• **TASK DETAILS**: Convert the listing below into a Markdown table with the columns "Row" and "Line", one numbered row per line, skipping any blank lines. Leave the pictures out of the table.

• **MATERIAL PROVIDED**:
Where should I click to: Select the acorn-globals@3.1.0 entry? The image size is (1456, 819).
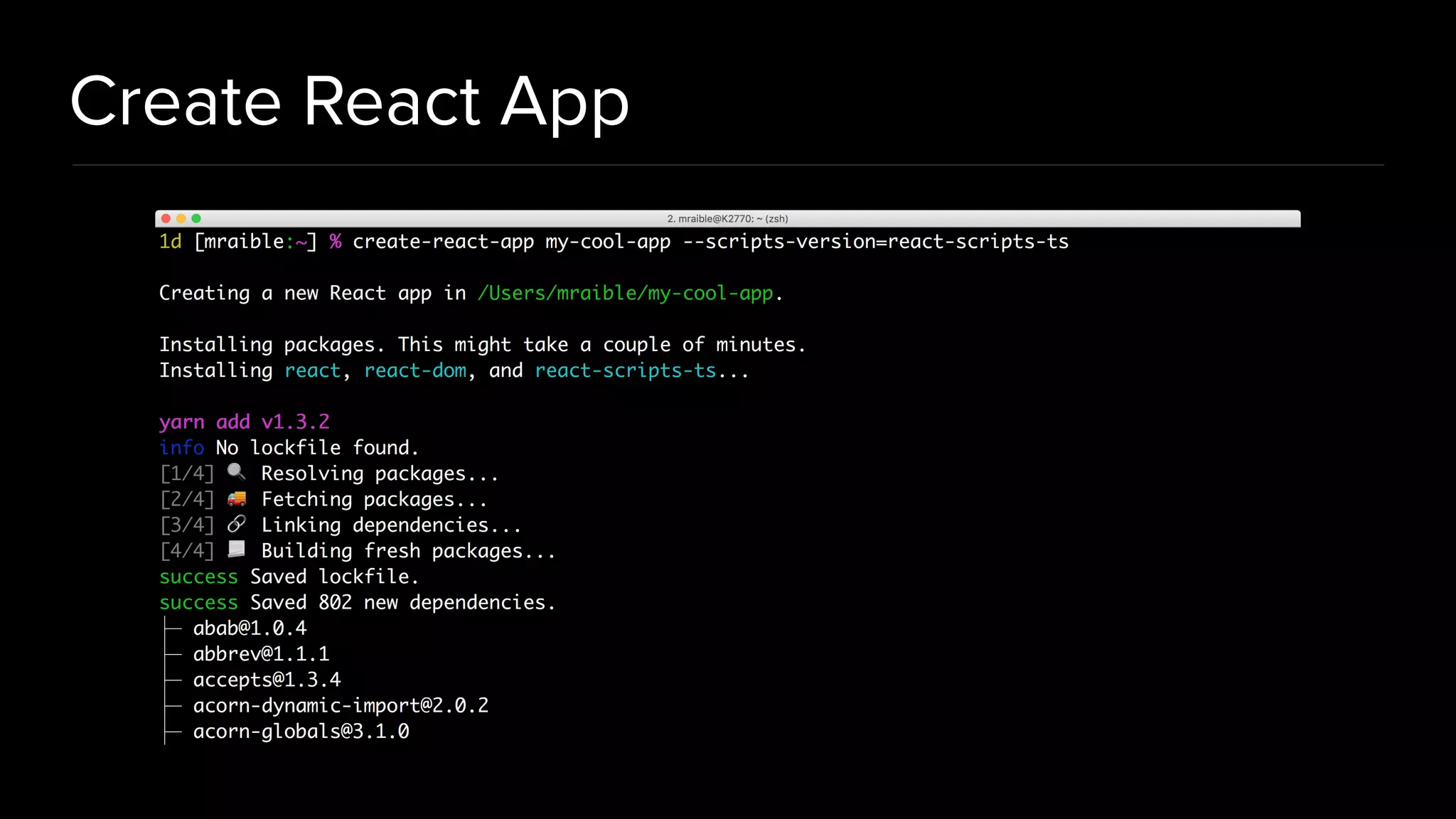(x=301, y=731)
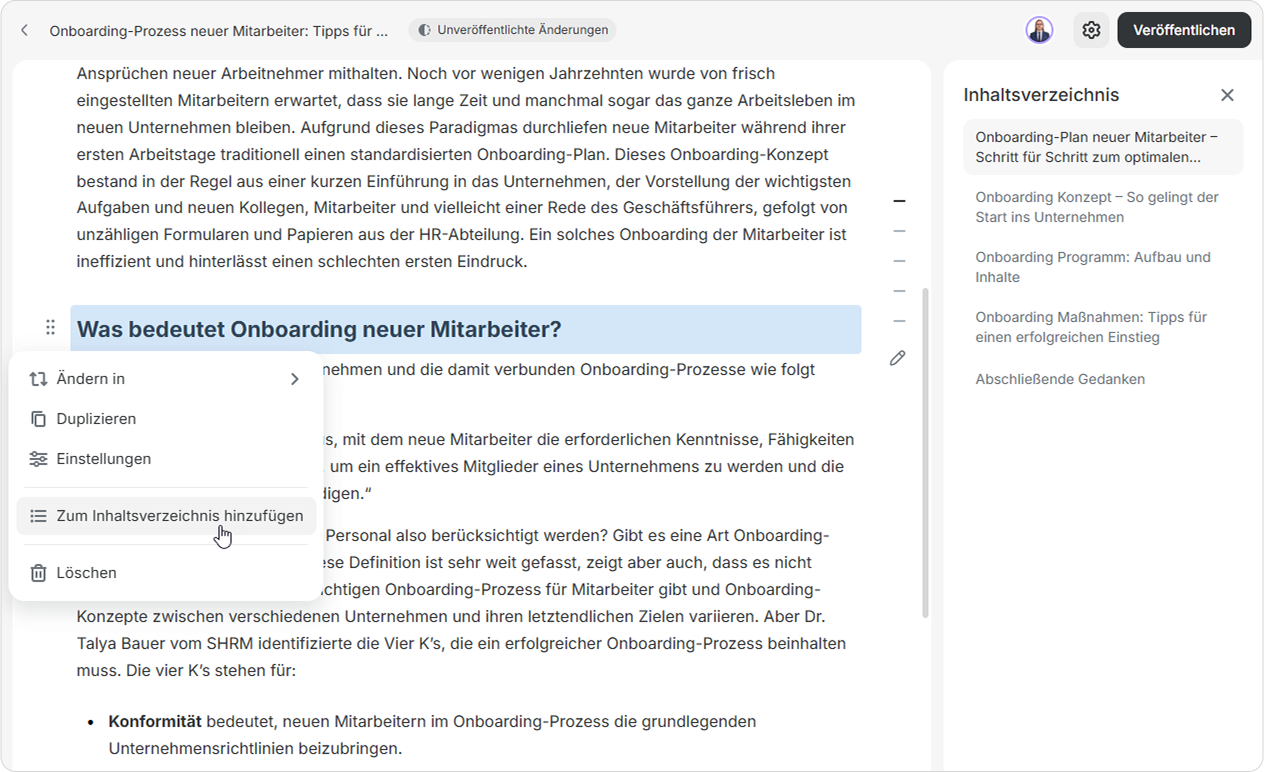Click the Unveröffentlichte Änderungen status badge
This screenshot has height=772, width=1264.
click(512, 30)
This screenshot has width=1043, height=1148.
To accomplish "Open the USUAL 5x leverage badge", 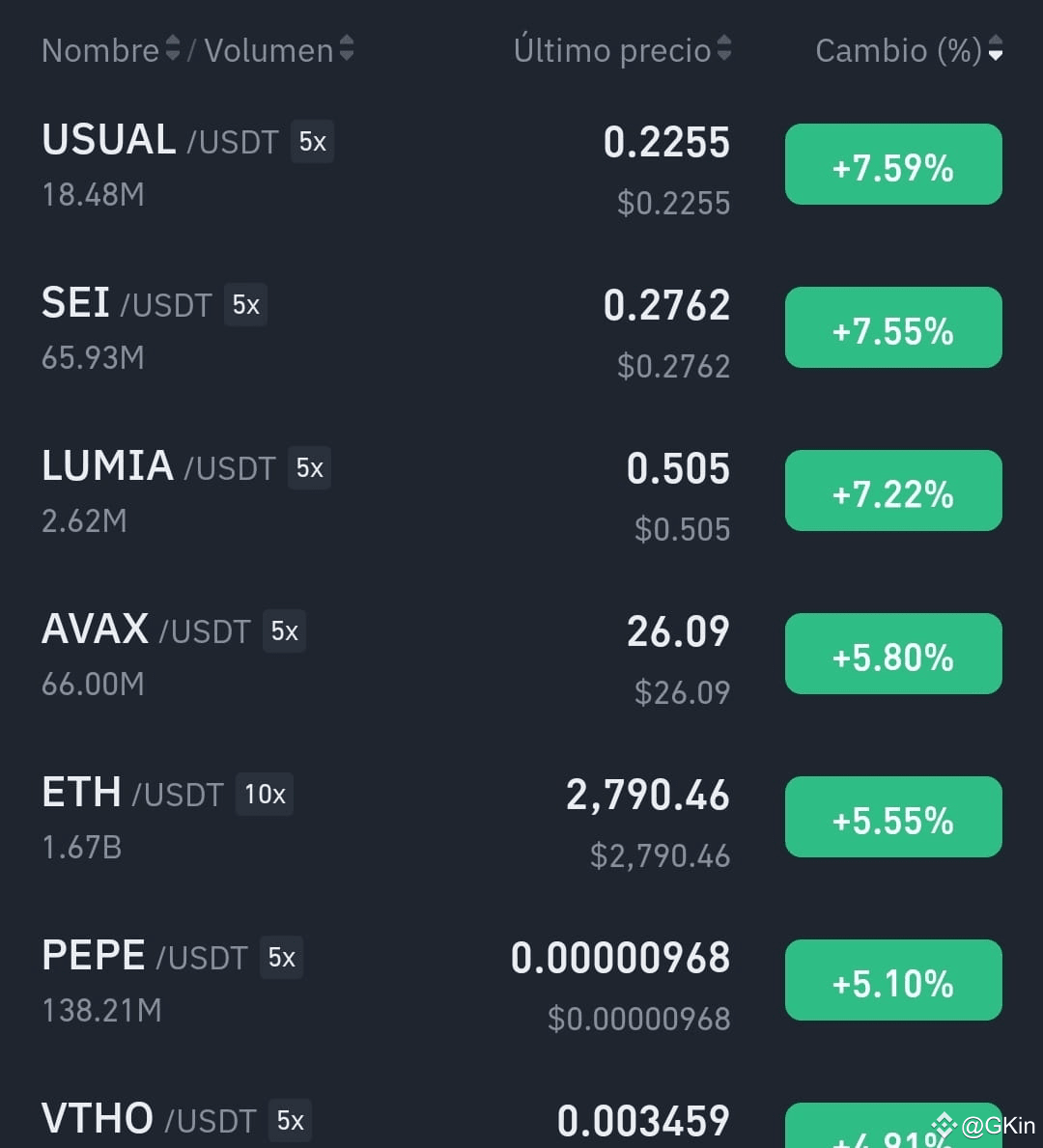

• **FULL SOLUTION**:
| Row | Line |
|---|---|
| 1 | Where should I click to: Select the acorn-globals@3.1.0 entry? The image size is (1456, 819). |
| 2 | (x=301, y=731) |
| 3 | Click the Unveröffentlichte Änderungen status badge |
| 4 | This screenshot has height=772, width=1264. |
| 5 | click(512, 30) |
| 6 | This screenshot has width=1043, height=1148. |
| 7 | To accomplish "Open the USUAL 5x leverage badge",  |